Cohen agrees, telling the FT that the key to success is to find smart, effective solutions for problems that have not even surfaced in the real world. “Ideally, we want to be in a position to understand the implications of a new technology before a terrorist group, or the Syrian army, will start using it,” says Cohen. “If you look at the organization, it is basically made up of hundreds of start-ups,” he explains, adding that the development teams wrestle with all the same problems a start-up encounters: tight budgets, tight deadlines, rising threats from the outside, and constant pressure to perform. “All the time, you are trying to do something not with 300 people but with 30, not with $100 million, but with $10 million.”

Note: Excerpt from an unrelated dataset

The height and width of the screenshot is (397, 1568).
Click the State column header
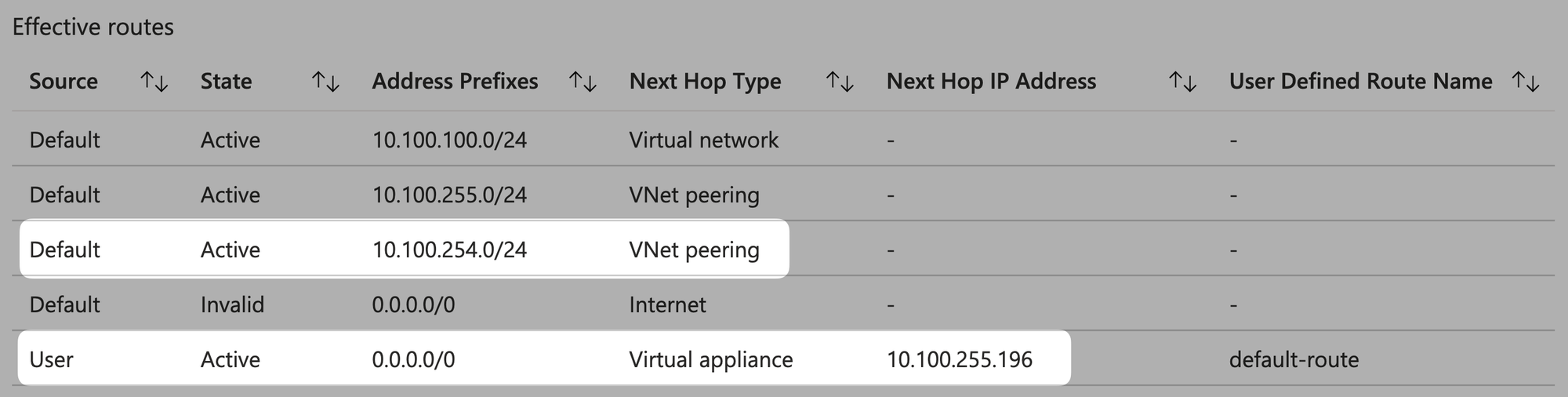click(x=226, y=82)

Yossi Vardi, who founded the first Israeli software company in 1969, told the FT: “More high-tech billionaires were created from 8200 than from any business school in the country.”
The fact that a successful high-tech company is headed by former operatives of Unit 8200 may not always be helpful to business. One example: in late 2005, representatives of defense and intelligence agencies on the Committee of Foreign Investment in the United States (CFIUS), an inter-agency committee of the U.S. government which reviews the national security implications of foreign investments in U.S. companies or operations, objected to CheckPoint’s acquisition of Maryland-based security software developer Sourcefire. Sourcefire develops software for the U.S. military and intelligence community, and members of the U.S. national security establishment, and quite a few lawmakers, were uncomfortable with the idea of an Israeli company, founded and headed by veterans of Unit 8200, gaining intimate knowledge of Sourcefire’s solutions and applications. With growing efforts in Congress to limit foreign companies’ ownership of security-sensitive U.S. companies, the CheckPoint-Sourcefire deal increasingly appeared to be doomed, and in March 2006 the two companies announced that the acquisition was cancelled.